Excerpt to read —

________________________

Quality of Uganda’s Education and Health Services Poses Serious Risk to Long-Term Economic Progress
November 19, 2013
Kampala, November 19, 2013 – Uganda has reduced poverty and child mortality by half, and has enrolled most primary-age children in school. However, new service delivery data published today suggest that the quality of education and health services remains weak, posing serious challenges to the country’s long-term social and economic progress as outlined in its Vision 2040 for the future.
The new Uganda Service Delivery Indicators (SDI)—based on independent surveys of 5,300 teachers and health workers in 400 primary schools and 400 health facilities—show that Uganda is still very far from achieving optimal performance in schools and health centers. SDI is an Africa-wide initiative led by the World Bank, the African Economic Research Consortium, and the African Development Bank. The Uganda SDI surveys were implemented by the Economic Policy Research Centre, Uganda.
A key Uganda SDI finding is that there are significant knowledge gaps among teachers and health workers in both public and private schools and clinics. Only a third of public health workers could correctly diagnose at least 4 out of 5 very common conditions such as diarrhea with dehydration, or malaria with anemia; and only 1 in 5 teachers showed mastery of the curriculum they taught.
“Being able to pinpoint weaknesses in health and education services will enable the kind of change that is extremely important not only for the progress and prosperity of individuals and families, but also for the entire Ugandan economy.” said Moustapha Ndiaye, Country Manager, World Bank, Uganda.

________________________

Recorded information —

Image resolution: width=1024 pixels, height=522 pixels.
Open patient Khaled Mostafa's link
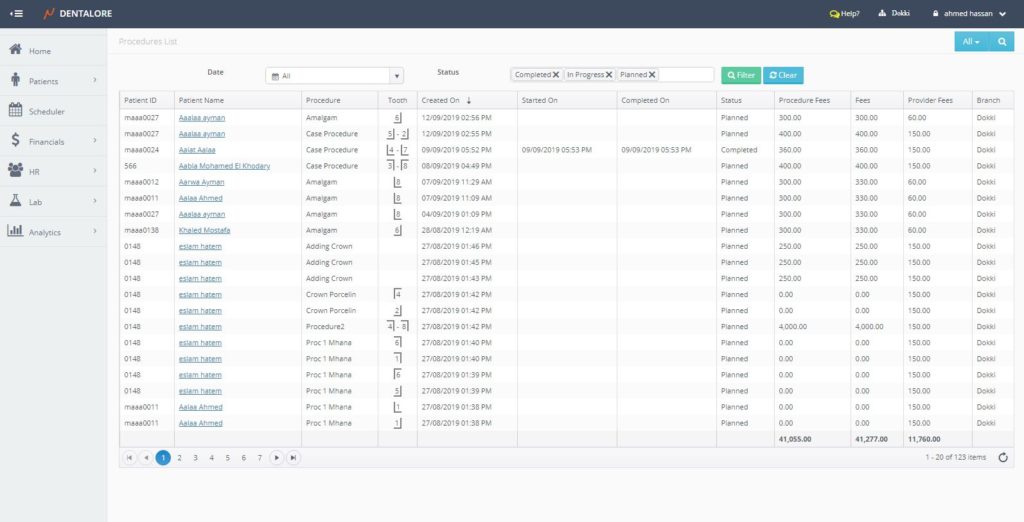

________________________

Problem requirements — Output the passage of the Uganda service delivery article starting with "The new Uganda" and going on through "curriculum they taught.", copied word for word.

Solution to the problem —
The new Uganda Service Delivery Indicators (SDI)—based on independent surveys of 5,300 teachers and health workers in 400 primary schools and 400 health facilities—show that Uganda is still very far from achieving optimal performance in schools and health centers. SDI is an Africa-wide initiative led by the World Bank, the African Economic Research Consortium, and the African Development Bank. The Uganda SDI surveys were implemented by the Economic Policy Research Centre, Uganda.
A key Uganda SDI finding is that there are significant knowledge gaps among teachers and health workers in both public and private schools and clinics. Only a third of public health workers could correctly diagnose at least 4 out of 5 very common conditions such as diarrhea with dehydration, or malaria with anemia; and only 1 in 5 teachers showed mastery of the curriculum they taught.